Even with atomic state updates you’ll still have to contend with the fact that interrupting Terraform during a terraform apply without giving it an opportunity to exit gracefully creates the very likely risk that there will be actions that have been taken by Terraform whose results are not yet committed to remote state.

If you send Terraform SIGINT then it will flush a snapshot of the current state to the backend and signal all open providers to cancel their current operations if possible, and then wait for all of the in-progress provider operations to complete before exiting.

Unfortunately this does then leave Terraform at the mercy of the providers themselves, which are in turn often limited by the capabilities of underlying APIs: most REST APIs have no first-class cancellation mechanism, and so just abruptly terminating a write request means that it’s undefined whether the write eventually completed or not. Because of this, Terraform providers typically take a conservative approach and don’t support cancellation at all, so that they can be sure to see the results of any pending requests and have them committed to a new state snapshot before Terraform finally exits.

The upshot of all of this is that running Terraform in an environment where it will be routinely terminated without an opportunity to gracefully exit is not really practical. Even if you address your problem with corrupted local state snapshots, there are other problems awaiting you downstream. :confounded:

My first idea here would be to try to arrange for Terraform to be run in a different way that will allow it to terminate gracefully except in the most rare/catastrophic situations (e.g. power failure, kernel panic). I’m not familiar enough with GitLab CI to give specific ideas here, but as you mentioned perhaps it might look something like running Terraform indirectly via a service that runs in the background and can outlive a specific CI job. For example, running Terraform remotely in Terraform Cloud and then politely polling the Terraform Cloud API for the success/fail outcome would make it Terraform Cloud’s responsibility to terminate Terraform gracefully if the job gets terminated early.

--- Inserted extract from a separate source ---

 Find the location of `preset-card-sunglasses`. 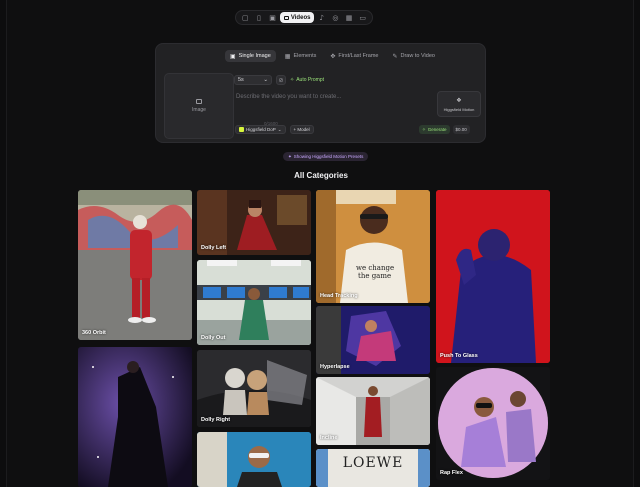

If a cloud thing isn’t appropriate, you could potentially implement a similar service for running Terraform internally.

If running Terraform in this hostile environment is unavoidable, I think as you said you will probably need to circumvent Terraform’s usual state tracking and do something custom instead. A script that queries the remote APIs and runs a series of terraform import commands is one possibility.

Thanks so much for your detailed answer @apparentlymart. I don’t know how others are handling this or why it isn’t such a common issue, I thought gitlab CI and terraform played well together, but it looks like shell runners aren’t great here. Terraform cloud isn’t an option because I have to run as much as possible on private hardware.

I’ll have a think about my options, it does look like I will try and background the run, trap the signal and attempt to more politely exit that way.

If we have an OSS vault working, is it possible to persist terraform remote state to Vault?